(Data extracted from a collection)
◆ ◆ ◆ ◆ ◆ ◆ ◆
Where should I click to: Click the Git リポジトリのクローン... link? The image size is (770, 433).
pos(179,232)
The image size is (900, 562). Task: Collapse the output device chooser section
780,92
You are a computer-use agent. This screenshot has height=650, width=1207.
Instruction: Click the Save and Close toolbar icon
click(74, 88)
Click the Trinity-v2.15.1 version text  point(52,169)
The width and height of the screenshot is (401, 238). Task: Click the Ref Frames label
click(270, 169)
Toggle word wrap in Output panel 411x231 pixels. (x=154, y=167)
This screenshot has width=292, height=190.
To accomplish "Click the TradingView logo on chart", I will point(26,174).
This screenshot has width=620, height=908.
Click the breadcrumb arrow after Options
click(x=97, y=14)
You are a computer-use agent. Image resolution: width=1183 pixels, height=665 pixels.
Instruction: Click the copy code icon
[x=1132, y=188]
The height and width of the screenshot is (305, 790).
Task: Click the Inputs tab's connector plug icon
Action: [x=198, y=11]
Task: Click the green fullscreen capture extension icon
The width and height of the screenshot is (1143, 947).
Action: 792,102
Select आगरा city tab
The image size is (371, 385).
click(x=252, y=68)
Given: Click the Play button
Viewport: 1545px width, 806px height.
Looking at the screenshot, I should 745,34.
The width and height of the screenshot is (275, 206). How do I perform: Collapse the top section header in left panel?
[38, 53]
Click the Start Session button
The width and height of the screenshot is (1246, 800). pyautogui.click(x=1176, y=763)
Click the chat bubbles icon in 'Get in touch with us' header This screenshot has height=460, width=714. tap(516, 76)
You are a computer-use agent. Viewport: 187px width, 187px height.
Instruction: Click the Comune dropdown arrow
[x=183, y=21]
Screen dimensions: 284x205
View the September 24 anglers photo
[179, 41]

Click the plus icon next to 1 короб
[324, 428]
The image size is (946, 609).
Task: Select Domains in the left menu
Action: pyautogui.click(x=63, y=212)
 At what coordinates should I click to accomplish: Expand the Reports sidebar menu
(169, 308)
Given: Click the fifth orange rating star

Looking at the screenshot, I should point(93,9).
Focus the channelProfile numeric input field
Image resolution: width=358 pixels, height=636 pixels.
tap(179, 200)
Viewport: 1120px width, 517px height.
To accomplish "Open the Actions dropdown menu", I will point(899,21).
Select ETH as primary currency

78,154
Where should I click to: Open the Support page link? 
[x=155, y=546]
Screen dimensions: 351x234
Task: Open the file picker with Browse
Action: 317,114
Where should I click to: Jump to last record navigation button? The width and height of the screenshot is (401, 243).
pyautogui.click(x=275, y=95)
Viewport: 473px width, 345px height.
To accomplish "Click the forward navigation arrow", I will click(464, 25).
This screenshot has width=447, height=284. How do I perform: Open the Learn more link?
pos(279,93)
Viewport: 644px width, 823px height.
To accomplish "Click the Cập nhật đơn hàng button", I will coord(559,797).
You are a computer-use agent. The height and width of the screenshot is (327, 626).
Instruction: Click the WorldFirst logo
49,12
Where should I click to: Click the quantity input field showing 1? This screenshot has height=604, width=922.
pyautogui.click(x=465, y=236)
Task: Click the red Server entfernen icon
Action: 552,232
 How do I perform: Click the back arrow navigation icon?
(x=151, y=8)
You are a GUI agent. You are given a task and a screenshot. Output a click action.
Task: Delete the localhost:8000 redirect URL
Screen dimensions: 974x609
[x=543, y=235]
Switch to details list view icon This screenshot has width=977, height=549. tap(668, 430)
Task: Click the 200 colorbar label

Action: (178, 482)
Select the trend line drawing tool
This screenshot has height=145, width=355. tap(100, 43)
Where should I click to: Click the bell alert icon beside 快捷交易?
◆ ◆ ◆ ◆ ◆ ◆ ◆
### What this task involves
Print the stretch of the listing from the line containing "You are a computer-use agent. This" through the line containing "click(x=97, y=14)", both included, reproducing each line without any change.

### Task result
You are a computer-use agent. This screenshot has height=650, width=1207.
Instruction: Click the Save and Close toolbar icon
click(74, 88)
Click the Trinity-v2.15.1 version text  point(52,169)
The width and height of the screenshot is (401, 238). Task: Click the Ref Frames label
click(270, 169)
Toggle word wrap in Output panel 411x231 pixels. (x=154, y=167)
This screenshot has width=292, height=190.
To accomplish "Click the TradingView logo on chart", I will point(26,174).
This screenshot has width=620, height=908.
Click the breadcrumb arrow after Options
click(x=97, y=14)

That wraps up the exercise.